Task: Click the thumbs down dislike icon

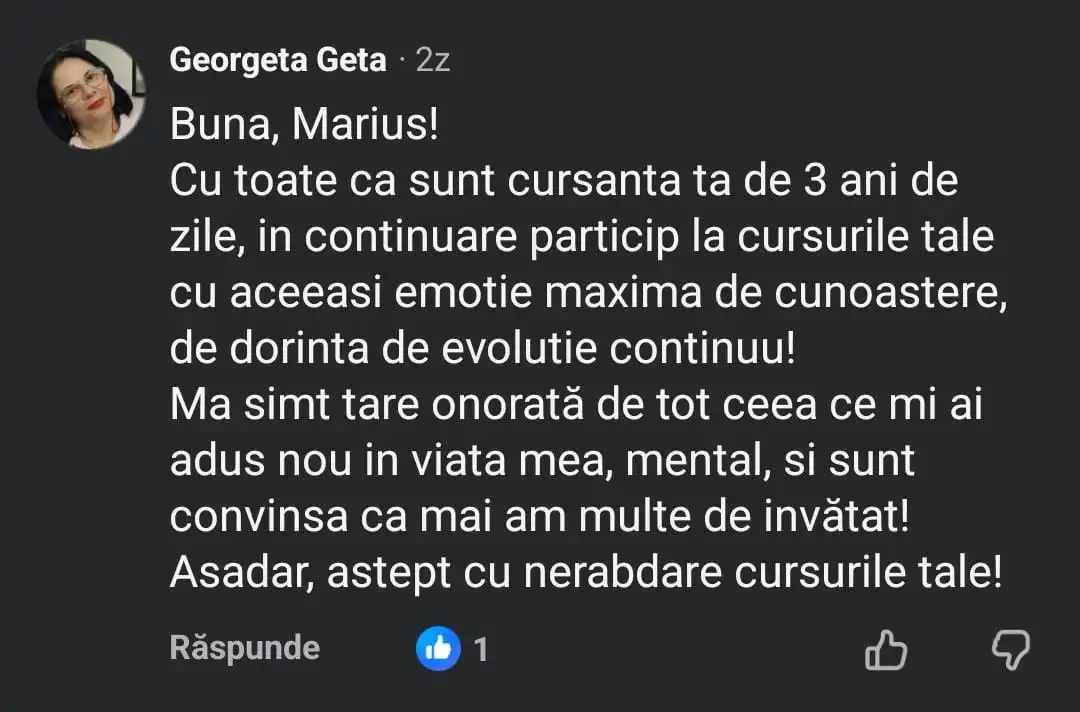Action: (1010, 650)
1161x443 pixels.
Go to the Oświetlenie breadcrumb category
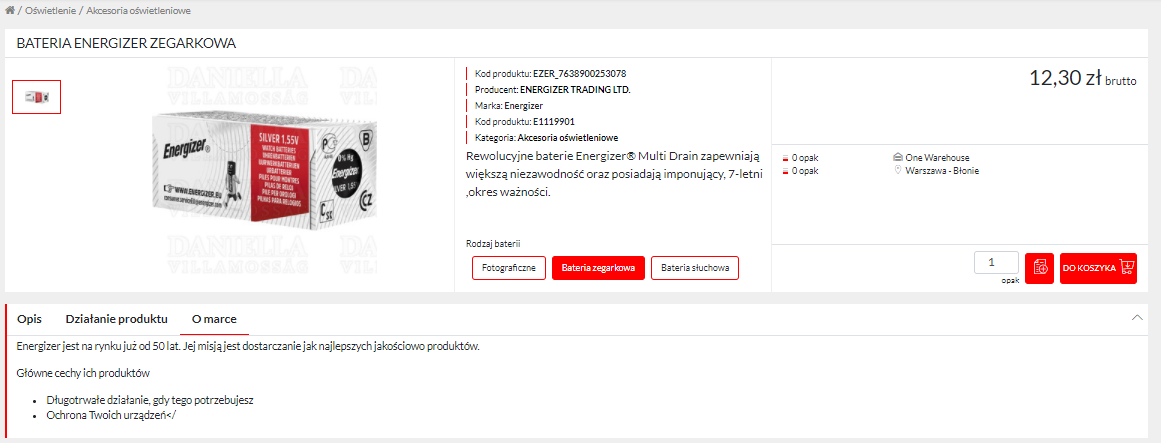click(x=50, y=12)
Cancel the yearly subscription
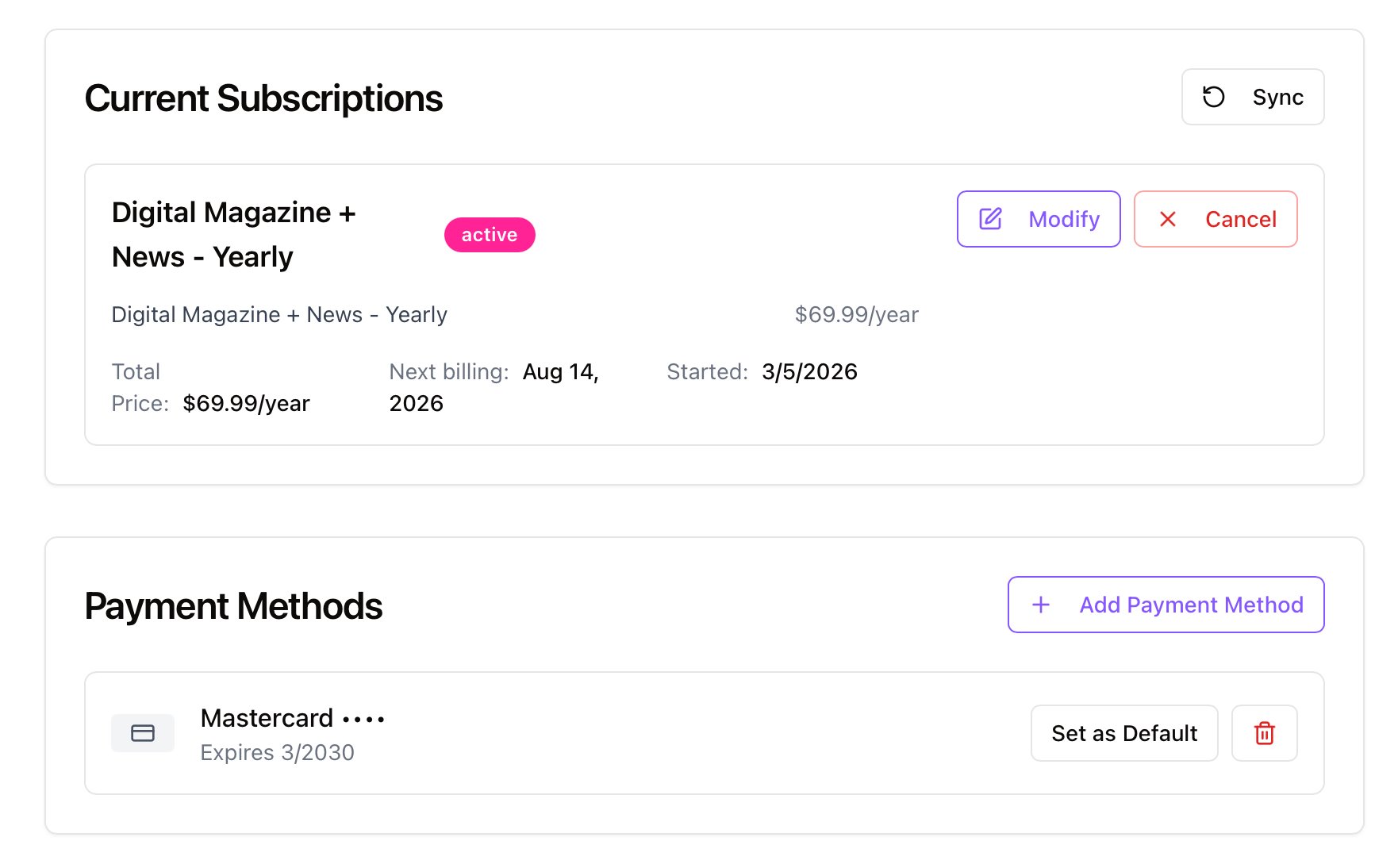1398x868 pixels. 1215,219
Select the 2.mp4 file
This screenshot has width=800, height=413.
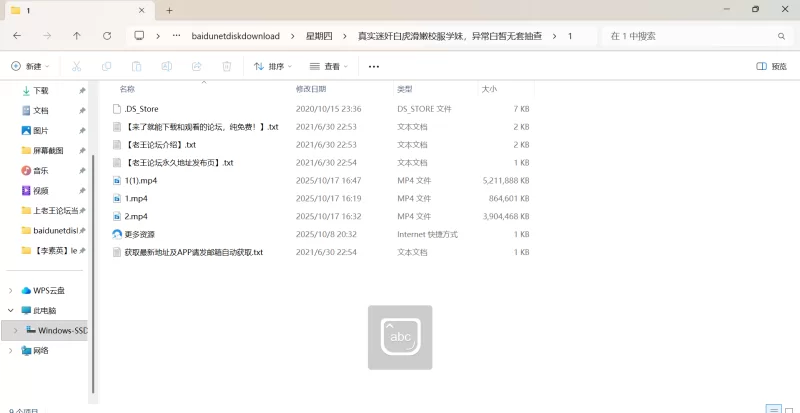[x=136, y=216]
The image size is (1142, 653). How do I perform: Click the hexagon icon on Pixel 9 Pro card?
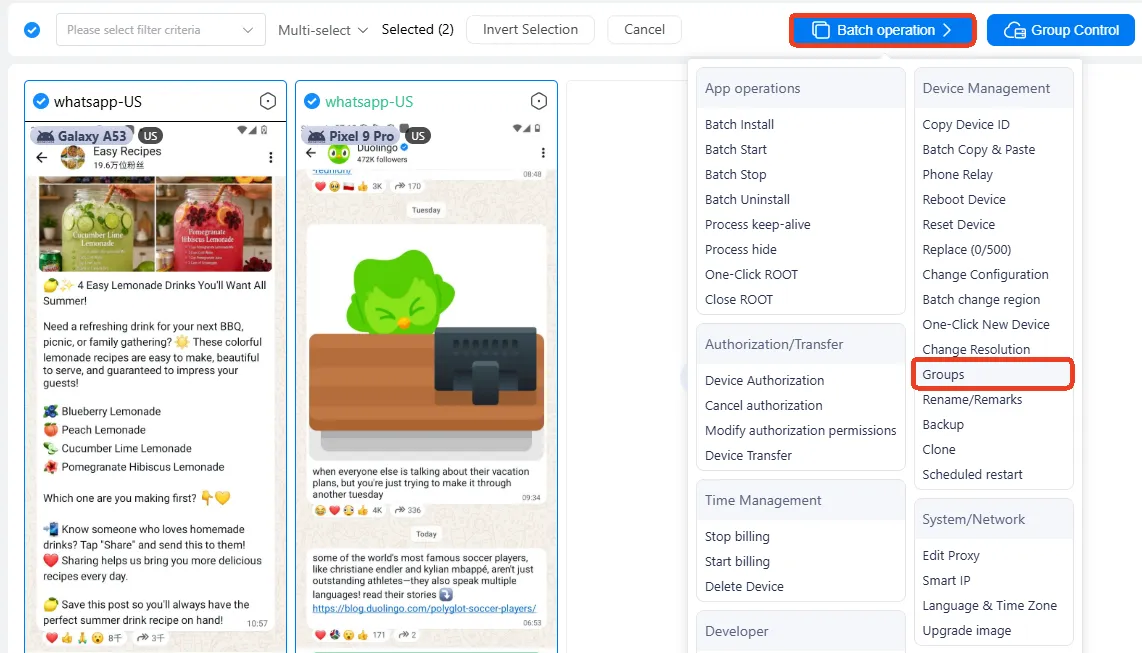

> HOW TO COMPLETE THIS TASK:
Without the pictures, write out the entire listing exactly.

> ANSWER FOR THE TASK:
Task: Click the thumbs down dislike icon

Action: (1010, 650)
1161x443 pixels.
Go to the Oświetlenie breadcrumb category
click(x=50, y=12)
Cancel the yearly subscription
1398x868 pixels. 1215,219
Select the 2.mp4 file
This screenshot has width=800, height=413.
[x=136, y=216]
The image size is (1142, 653). How do I perform: Click the hexagon icon on Pixel 9 Pro card?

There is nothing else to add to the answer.